Second, the model and the harness are separate decisions. The same model can behave very differently depending on the harness wrapped around it. Treating the harness as a minor detail is one of the fastest ways to misunderstand why one tool succeeds and another fails.
Third, agent quality usually depends more on harness quality than on model quality. The best model in the world cannot compensate for poor context management, weak tool use, or a broken execution loop. If you want reliable task completion, look closely at the harness.
What this means for Thorsten Meyer AI readers
If you are evaluating AI coding tools, stop asking which brand is “best” in the abstract. Start asking where each product sits in the stack.
That one move clarifies the market.
It tells you what a product actually does.

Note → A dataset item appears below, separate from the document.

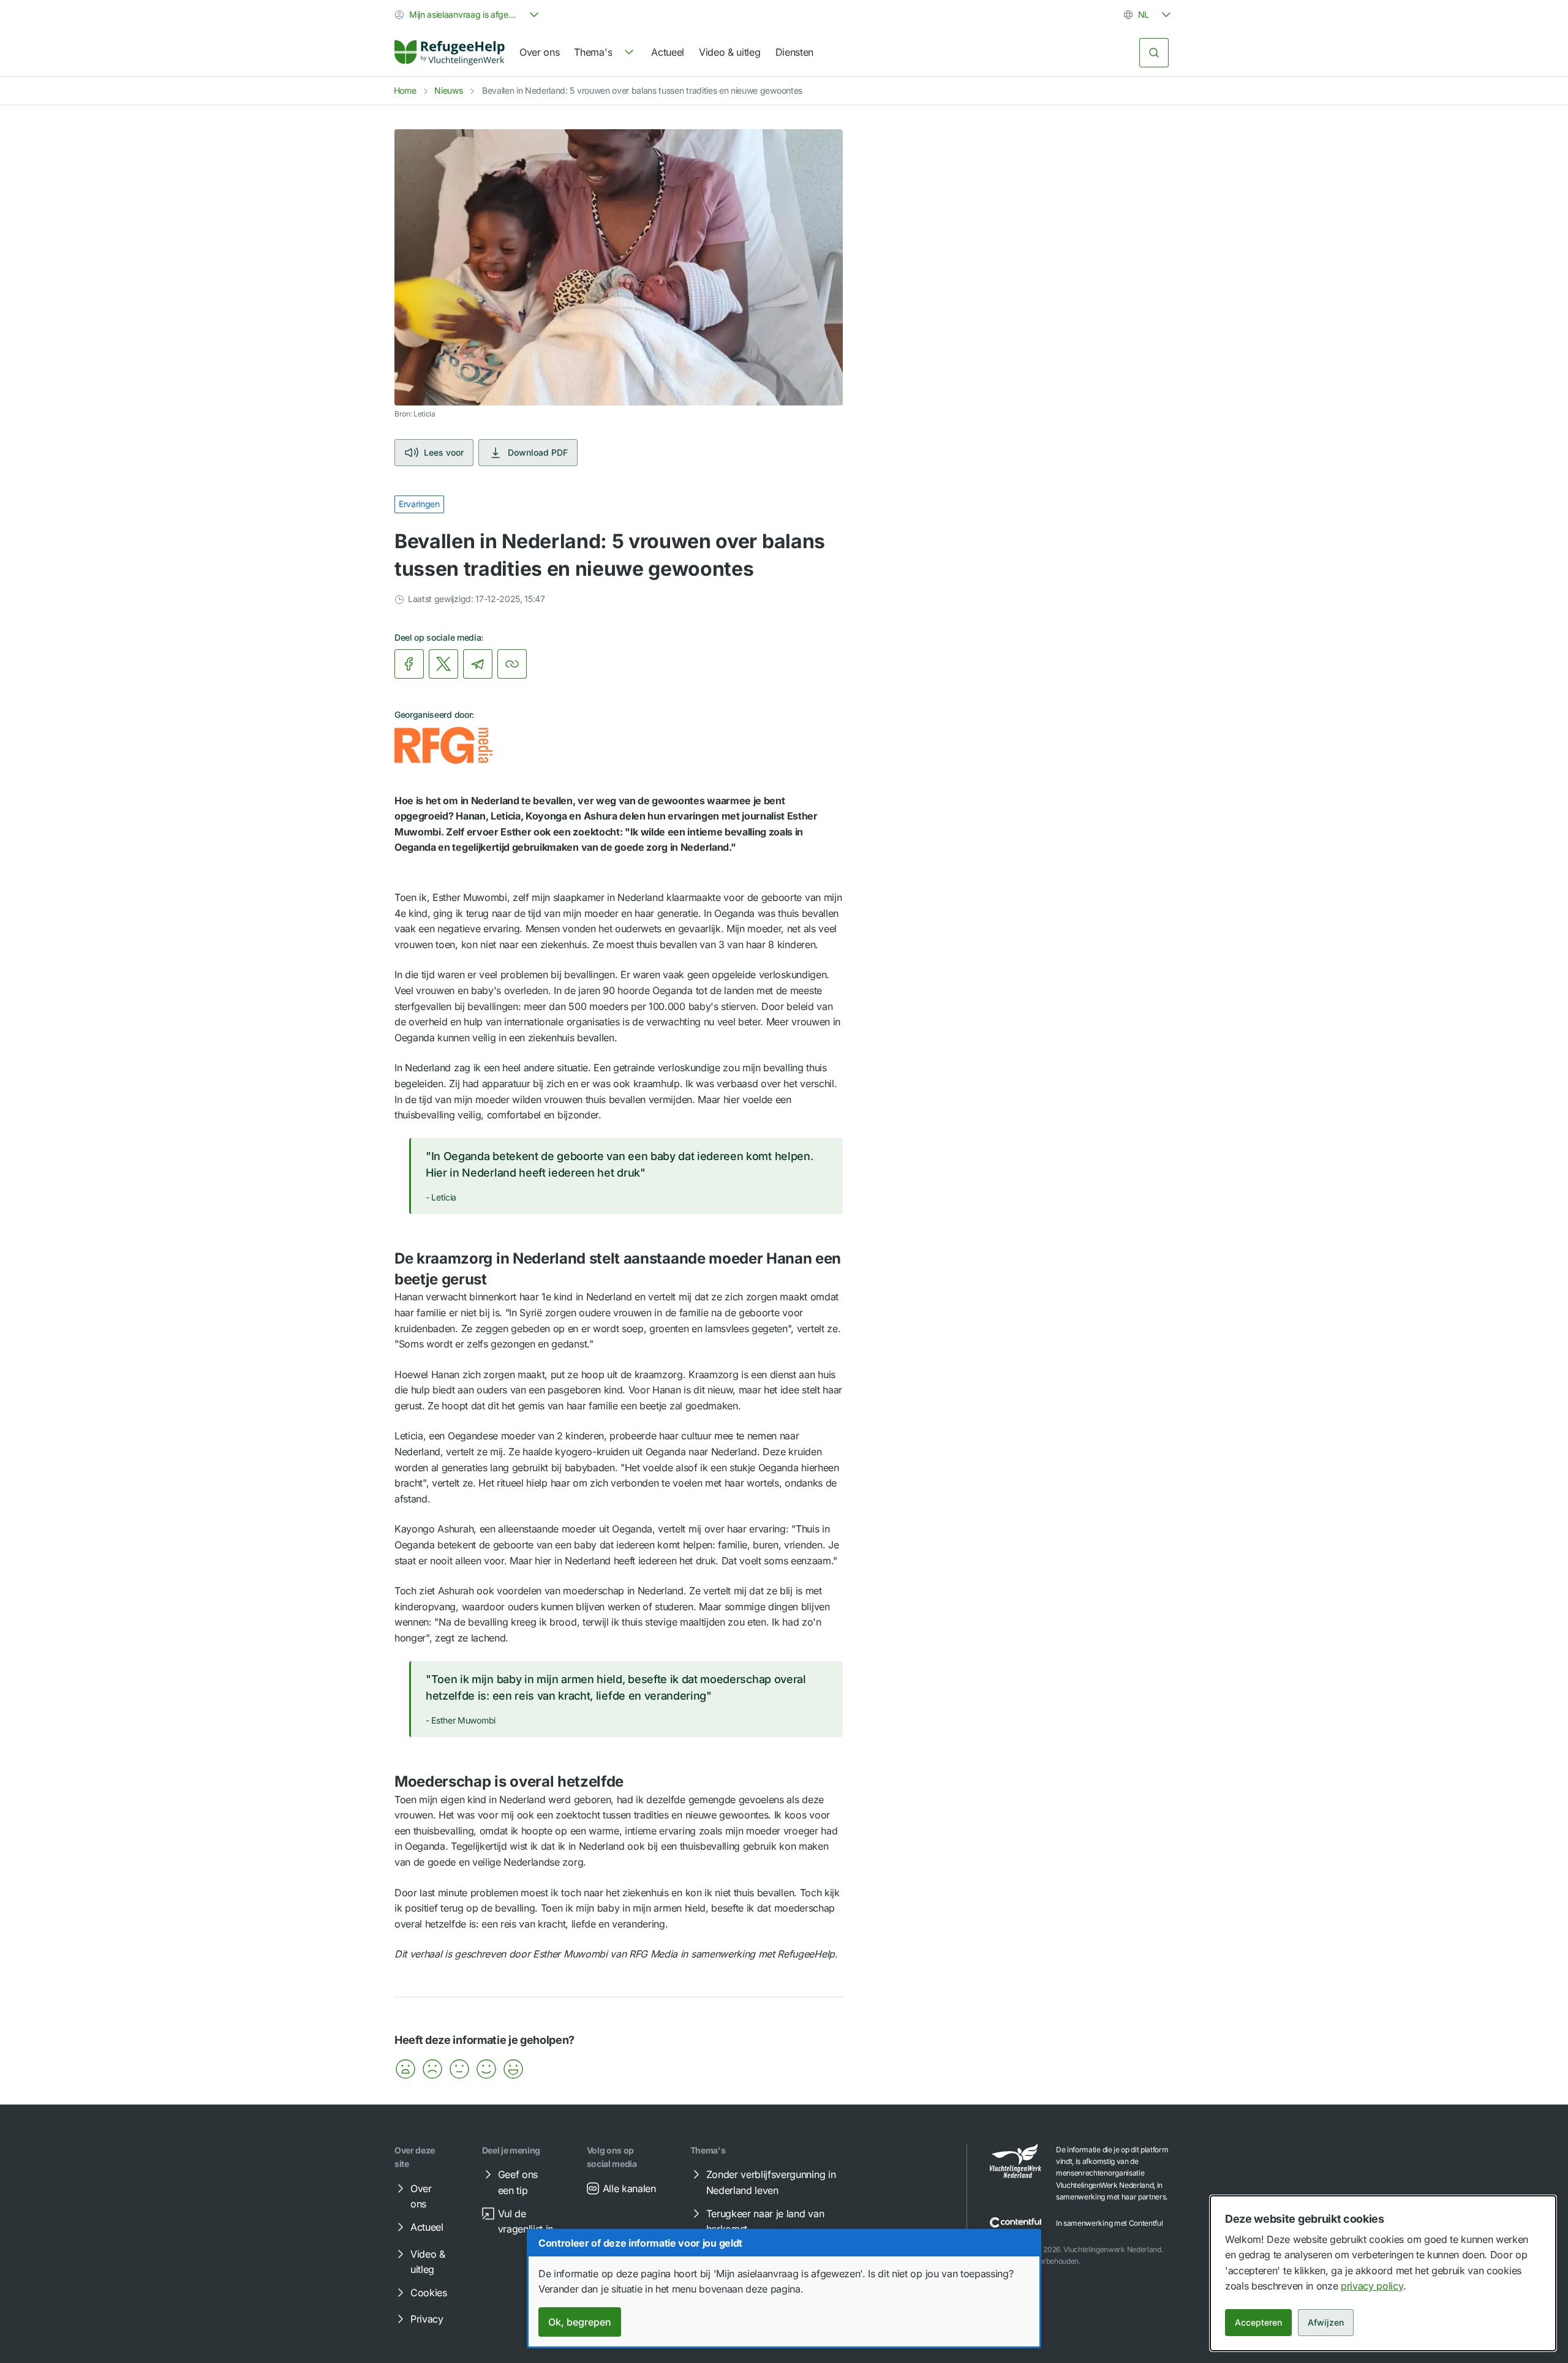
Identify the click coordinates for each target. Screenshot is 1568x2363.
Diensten (794, 52)
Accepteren (1258, 2322)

It tells you what it competes with.
It tells you what it complements.
It tells you whether you are replacing a model, a harness, an editor, or a workflow.
And it tells you whether a debate inside your company is real or just a category mistake.
The companies that win with AI in software delivery will not necessarily be the ones with the flashiest demos. They will be the ones that understand the layers, separate the decisions, and design their stack intentionally.
That is the real value of the six-layer model. It gives leaders a mental model strong enough to cut through the noise.